La primera orden que se oyó en las inmediaciones de la plaza, fue:
¡Hagan cola! Entonces mis conciudadanos se formaron en filas sin chistar, mirándose a veces de reojo, con una mezcla de sonrisas en donde competían vergoña y atrevimiento.
La segunda fue:
¡Desnúdense! Y a pesar del frío que calaba y que cargó hasta con la eventualidad del rubor en las mejillas. Los adultos estoicos procedieron de inmediato a ponerse según su padre los engendró y madre parió al mundo, mientras en la intemperie entre las brisas que se sentían como ráfagas, la carne erizaba su pelambre escasa en la comúnmente llamada “piel de gallina”.
Siguieron luego en tumulto:
¡Corran! Y los humanos trasquilados y transidos trotaron en dirección a la Plaza, la sede histórica de los poderes del país y por lo visto también el lugar más idóneo para congregar a cualquier tipo de reunión de masas. Las mujeres corrían sosteniendo en un abrazo sus senos, los hombres con sus cinco extremidades -la quinta pequeña e invertebrada.
¡Alto! El gentío frenó en un arresto multiplicado y subito de carnes fofas.
¡Avancen! Avanzó.
¡Atrás! Reculó.
¡Boca arriba! ¡Acostados! El dictador al micrófono omitió, claro, cualquier comentario sobre el aspecto del suelo: negro con la contaminación o agua seca de alcantarilla. Los participantes se extendieron sin remilgos, llenándose los ojos con la luminosidad creciente del dia. Mientras abajo, a metros de distancia, los huesos de los antepasados palpitaban, y las nalgas al contacto del piso sentirían muy pronto su presencia. Pues los antiguos habitantes, vaya los ancestros, no tuvieron reparo en hincar el diente en tanto trasero celulítico, escualido, graso o fresco, a cuyas resueltas oleadas de escalofríos recorrieron a la masa que así tendida, como sobre una plancha de estufa y en cueros, era carne como de borrego.
Uno pensaría que aquí acaba la enumeración de las vergüenzas, pero siempre es posible ir más lejos:
¡De rodillas! ¡Prostérnense!
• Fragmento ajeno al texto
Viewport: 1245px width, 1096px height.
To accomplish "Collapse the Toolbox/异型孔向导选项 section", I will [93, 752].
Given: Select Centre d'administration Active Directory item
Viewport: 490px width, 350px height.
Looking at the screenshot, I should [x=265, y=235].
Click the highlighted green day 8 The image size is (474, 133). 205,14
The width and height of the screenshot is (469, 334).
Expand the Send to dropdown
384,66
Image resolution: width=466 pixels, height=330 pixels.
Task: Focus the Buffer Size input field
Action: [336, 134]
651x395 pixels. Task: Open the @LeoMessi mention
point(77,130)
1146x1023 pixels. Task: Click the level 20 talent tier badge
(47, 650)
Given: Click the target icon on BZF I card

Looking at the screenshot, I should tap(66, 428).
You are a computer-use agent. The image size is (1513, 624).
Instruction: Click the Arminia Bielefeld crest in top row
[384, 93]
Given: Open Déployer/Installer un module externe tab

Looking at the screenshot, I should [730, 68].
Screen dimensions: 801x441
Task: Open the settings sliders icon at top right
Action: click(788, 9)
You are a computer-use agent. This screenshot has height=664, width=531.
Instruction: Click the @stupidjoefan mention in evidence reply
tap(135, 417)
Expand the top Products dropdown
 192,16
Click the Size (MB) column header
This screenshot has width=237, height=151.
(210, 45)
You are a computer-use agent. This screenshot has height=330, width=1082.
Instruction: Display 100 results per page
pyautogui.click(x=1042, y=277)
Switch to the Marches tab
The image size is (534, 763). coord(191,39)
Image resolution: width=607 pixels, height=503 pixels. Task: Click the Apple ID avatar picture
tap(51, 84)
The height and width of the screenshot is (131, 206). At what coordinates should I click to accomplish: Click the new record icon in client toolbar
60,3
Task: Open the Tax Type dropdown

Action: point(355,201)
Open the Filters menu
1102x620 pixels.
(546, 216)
La manada borreguil curvó dócil la cerviz apuntando el occipital hacia – y muchos se fueron con la finta- el casco de la antigua catedral, en realidad hacia la estructura provisional donde la voz y las órdenes tenían su origen, hacia el creador de la supuesta manifestación artística que a estas alturas ya había cobrado otro carácter: el de acto de pleitesía por la metamorfosis cuadrupeda de sus participantes.
Al final, les dijeron a los ciudadanos berreantes del puro frio que se podían levantar. Pero nunca se deben de probar otras naturalezas, y se ignora cuántos recuperaron efectivamente su humanidad, y cuántos por su mala estrella se quedaron ovejas, despejando a la postre la plaza como pudieron, a cuatro patas.